LeBron James is in his ninth NBA season. He has zero championship rings. It would be ignorant to say that James is not the most talented — if not the overall best — player in the league. And yes, he took the easy way out when he teamed up with Dwyane Wade in Miami. But Wade has already led a team to a championship. This is all about LeBron.

James has transformed from a hero into a villain so quickly these past two years that he can no longer win. (As a reference, Forbes ranked James the sixth most disliked athlete in sports earlier this year.) That is, unless he — with help from D-Wade, and not the other way around — leads the Miami Heat to an NBA championship.

These playoffs are huge for James — for both his legacy and his image, on and off the court. The Finals are so wide open at the moment that if he fails to perform again in the playoffs, he is in serious jeopardy of losing his kingship; Prince James he may become. After all, kings have rings, don’t they?

This season, James posted typical LeBron numbers (27.1 points per game, 7.9 rebounds per game, 6.2 assists per game and 1.9 steals per game) to become the frontrunner for the NBA MVP award. He leads Miami in all of those categories. Yes, even the increasingly overrated Chris Bosh has been unable to muster up a measly eight rebounds a game.

Once again, these numbers mean nothing when all is said and done. We have seen him do this before, year in and year out. And sadly, it is not impressive anymore. The best get it done when it matters in the playoffs, and James has yet to deliver.

He is 0-2 in the NBA Finals, although he should be commended for carrying a mediocre Cleveland team all the way to the Finals in 2007, where they were swept by the San Antonio Spurs.

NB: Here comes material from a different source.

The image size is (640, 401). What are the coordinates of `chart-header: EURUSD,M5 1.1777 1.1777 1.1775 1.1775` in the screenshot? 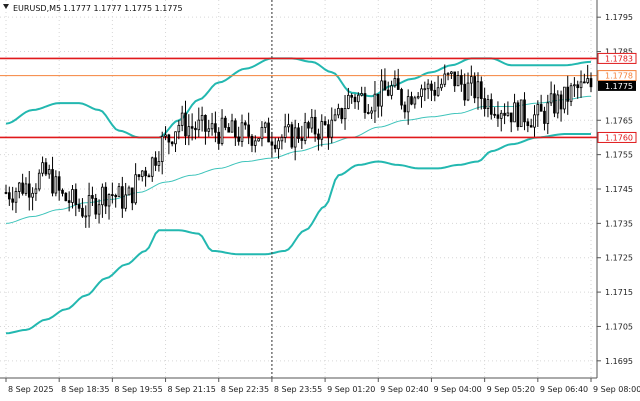 It's located at (93, 8).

There are no excuses for last season. James cowered in the biggest moments late in the games, deferring to Wade, who outperformed him throughout Dallas’ 4-2 series win. In the 2011 playoffs, James’ production dropped from the regular season, as he averaged 23.7 (versus 26.7) points per game on 47 (versus 51) percent shooting.

This year has to be LeBron’s best shot to date at acquiring that elusive first title. Miami is a relentless team, constantly applying pressure on both ends of the court. One of the best- rated defensive teams, the Heat capitalize on their superior athleticism and decision-making in the open court. Erik Spoelstra has done a commendable job patrolling Miami’s sidelines, making sure that his team refuses to beat itself; the Heat rarely take bad shots and make its opponents work extremely hard to execute on offense. James and Wade will always be two of the best three players on the court, Bosh is no scrub and the Heat have the personnel to hit open shots as well as battle it out inside. Serious depth may be an issue, but I have got to think that Shane Battier, Udonis Haslem and Mike Miller (along with younger guns Mario Chalmers and Norris Cole) have just enough left in the tank to provide an impactful moment or two at some point in Miami’s playoff run.

It’s weird because, despite how much fun James and the gang SHOULD be having this season while running opponents out of the gym, it doesn’t really seem like they are enjoying themselves too much. Sure, they win and put up gaudy numbers every night, and have all of the cute and over-the-top celebration routines down, but I still rarely see smiles or anything resembling genuine fun. It’s all business for LeBron now. He realizes people don’t like him, and his ever-presence under a microscope has made him shrink like George Costanza’s member after swimming in a cold pool.

The biggest caveat of this year’s Miami Heat team is exactly the same as last year’s: crunch time. Who is going to take the last shot? Can LeBron and Wade coexist and successfully play off of each other in the playoffs, against great defenses, in close games with the clock winding down? Both seem to perform better individually while the other is not on the floor, indicated by the Heat’s current 14-1 record, as Wade has missed several games this season due to injury. It remains to be seen.

The Miami Heat should make the NBA Finals again this season. Its biggest roadblock, the Chicago Bulls, is hoping its garden of Rose will be back in full force for the two teams’ inevitable meeting in the Eastern Conference Finals. If they can get by the Bulls, you would think that they are the NBA Finals favorites. Then again, that is probably what you thought last year. In the end, it will come down to LeBron’s and Wade’s ability to coexist as dominant, ball-hungry wing players on the same team.